JICA-RI Researcher Gomez Presents Research Results on the Continuum of Crisis Management at Conferences in Morioka and The Hague

2018.09.10

The global community now understands that crisis management entails more than the mere provision of short-term relief. It also comprises long-term recovery assistance and support to prevent the recurrence of crises. However, this continuum from relief to rehabilitation and prevention and development has often been difficult to achieve.

A three-year JICA Research Institute (JICA-RI) project titled “Comparative Study of Humanitarian Crisis Management from the Perspective of Bilateral Cooperation Agencies” has examined the manners in which international organizations, bilateral cooperation agencies, NGOs, research institutes, and local actors have approached this continuum.

JICA-RI Research Fellow Oscar A. Gomez presented the research findings at the Global Conference of the International Network of Disaster Studies

Between July 17 and 19, 2018, JICA-RI Research Fellow Oscar A. Gomez presented the findings of the project at the Global Conference of the International Network of Disaster Studies. The conference was held in Morioka, Iwate Prefecture, one of the areas affected by the 2011 Great East Japan Earthquake.

Over 500 participants gathered from more than 15 countries for the conference, which was collaboratively organized by the Research Center for Regional Disaster Management, Iwate University; Center for Crisis Management Research, School of Public Policy and Management, Tsinghua University; the Program on Crisis Leadership, Ash Center for Democratic Governance; and the Innovation and Taubman Center for State and Local Government, Harvard Kennedy School.

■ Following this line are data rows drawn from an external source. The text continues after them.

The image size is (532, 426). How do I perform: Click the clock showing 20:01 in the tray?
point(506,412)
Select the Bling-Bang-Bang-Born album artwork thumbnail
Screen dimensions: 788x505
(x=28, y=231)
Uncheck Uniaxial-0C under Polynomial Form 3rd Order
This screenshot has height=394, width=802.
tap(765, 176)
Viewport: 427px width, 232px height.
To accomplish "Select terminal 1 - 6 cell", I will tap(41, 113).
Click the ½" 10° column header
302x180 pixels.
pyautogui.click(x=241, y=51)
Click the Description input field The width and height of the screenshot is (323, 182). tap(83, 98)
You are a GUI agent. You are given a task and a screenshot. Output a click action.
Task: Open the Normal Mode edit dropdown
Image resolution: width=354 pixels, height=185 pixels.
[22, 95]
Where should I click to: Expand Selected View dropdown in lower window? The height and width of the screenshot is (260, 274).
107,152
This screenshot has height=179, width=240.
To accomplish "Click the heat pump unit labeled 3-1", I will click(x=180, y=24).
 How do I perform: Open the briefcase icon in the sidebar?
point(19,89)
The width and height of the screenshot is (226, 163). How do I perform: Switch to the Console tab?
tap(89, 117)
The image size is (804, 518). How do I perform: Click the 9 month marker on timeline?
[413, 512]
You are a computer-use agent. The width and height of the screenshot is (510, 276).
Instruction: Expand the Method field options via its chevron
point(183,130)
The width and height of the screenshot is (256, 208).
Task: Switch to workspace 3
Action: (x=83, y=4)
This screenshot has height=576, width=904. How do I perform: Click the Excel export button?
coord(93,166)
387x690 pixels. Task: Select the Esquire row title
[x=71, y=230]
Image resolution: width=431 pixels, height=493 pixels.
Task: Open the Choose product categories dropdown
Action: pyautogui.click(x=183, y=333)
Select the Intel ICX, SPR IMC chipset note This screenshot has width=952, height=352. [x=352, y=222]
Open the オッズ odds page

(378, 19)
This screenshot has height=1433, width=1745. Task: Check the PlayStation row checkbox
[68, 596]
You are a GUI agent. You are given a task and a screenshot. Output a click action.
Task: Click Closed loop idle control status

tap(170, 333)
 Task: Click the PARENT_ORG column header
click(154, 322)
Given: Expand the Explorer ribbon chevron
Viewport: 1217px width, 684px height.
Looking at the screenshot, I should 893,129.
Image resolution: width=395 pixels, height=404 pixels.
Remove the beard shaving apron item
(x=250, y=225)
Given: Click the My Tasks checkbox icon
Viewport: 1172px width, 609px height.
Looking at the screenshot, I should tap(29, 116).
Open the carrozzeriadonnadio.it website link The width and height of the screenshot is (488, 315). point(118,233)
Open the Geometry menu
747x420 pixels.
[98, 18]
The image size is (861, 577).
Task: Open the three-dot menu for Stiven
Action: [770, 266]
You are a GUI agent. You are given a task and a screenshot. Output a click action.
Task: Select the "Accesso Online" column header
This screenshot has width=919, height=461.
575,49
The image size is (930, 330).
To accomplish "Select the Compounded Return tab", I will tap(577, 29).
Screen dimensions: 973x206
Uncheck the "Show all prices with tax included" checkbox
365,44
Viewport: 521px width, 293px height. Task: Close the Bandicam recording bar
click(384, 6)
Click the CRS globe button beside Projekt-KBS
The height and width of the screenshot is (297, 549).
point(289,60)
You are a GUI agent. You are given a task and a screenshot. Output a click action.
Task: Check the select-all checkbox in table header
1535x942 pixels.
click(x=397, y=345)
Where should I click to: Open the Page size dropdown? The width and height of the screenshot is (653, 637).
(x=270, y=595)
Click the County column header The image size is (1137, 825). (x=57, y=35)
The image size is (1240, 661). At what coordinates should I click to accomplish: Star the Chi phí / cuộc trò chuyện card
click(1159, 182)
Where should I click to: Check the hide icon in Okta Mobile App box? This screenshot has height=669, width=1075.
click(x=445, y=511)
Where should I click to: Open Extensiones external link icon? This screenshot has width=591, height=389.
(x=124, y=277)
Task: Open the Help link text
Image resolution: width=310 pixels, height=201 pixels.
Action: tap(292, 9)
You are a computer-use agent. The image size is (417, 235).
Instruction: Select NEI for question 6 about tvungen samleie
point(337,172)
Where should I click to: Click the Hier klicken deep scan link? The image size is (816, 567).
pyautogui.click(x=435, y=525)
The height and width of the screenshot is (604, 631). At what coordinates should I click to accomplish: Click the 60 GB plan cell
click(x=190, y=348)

During the panel session “Crisis Management beyond the Humanitarian-Development Nexus: The continuum in the management of disasters,” Gomez discussed how to mainstream prevention in international cooperation. He emphasized the need for preventive measures to be taken both during relief operations and through the recovery phase, and pushed for the institutionalization of prevention efforts. To make his point, Gomez focused on case studies of the 1998 Hurricane Mitch, which tore across the Honduras. Other members of the research team, Mikio Ishiwatari, senior advisor on Disaster Management and Water Resource Management, JICA, and Yasuhito Jibiki, assistant professor, International Research Institute of Disaster Science, Tohoku University, also participated in the panel discussions. Ishiwatari discussed the instances of the Indian Ocean tsunami and the Java earthquake in Indonesia, and Jibiki shared insights from the case study of Typhoon Yolanda in the Philippines.

Based on the case studies, Gomez explained the difficulty to integrate prevention into the overall process of disaster management, particularly into the post-disaster agenda. He observed the difficulties pertained to the ownership of the disaster management process. Paradoxically, as ownership of recipient countries of the process increases, the need of donor coordination decreases. In turn, donors revert to relief or other support activities that occur during the earlier phase of the continuum, which makes prevention integration more difficult. Additionally, the structural characteristics of funding procedures further complicate the process of bridging the gap between relief efforts and the rest of the crisis management process. Gomez maintained that enhancing in-depth local knowledge in each sector will help realize the continuum in crisis management.

In the Q&A session that followed, an audience member commented that although donors go back to supporting relief activities, other donors could make up for the loss brought about by the shift. Gomez replied, “Even so, since recipient countries are not able to re-orient funds allocated to unnecessary relief activities, distribution of funds remains a problem.”

The outcomes of the research project will be published by Routledge in September 2018 in the form of a book entitled “Crisis Management Beyond the Humanitarian-Development Nexus.”

Gomez participated in the 5th bi-annual International Humanitarian Studies Association Conference held in The Hague (photo: Annik de Carufel)

Between August 27 and 29, 2018, Gomez participated in the 5th bi-annual International Humanitarian Studies Association Conference held in The Hague, the Netherlands, where a roundtable was held on the book and Gomez made presentations on humanitarianism and the Global South from the perspective of emerging Latin American powers and the ASEAN plus three nations.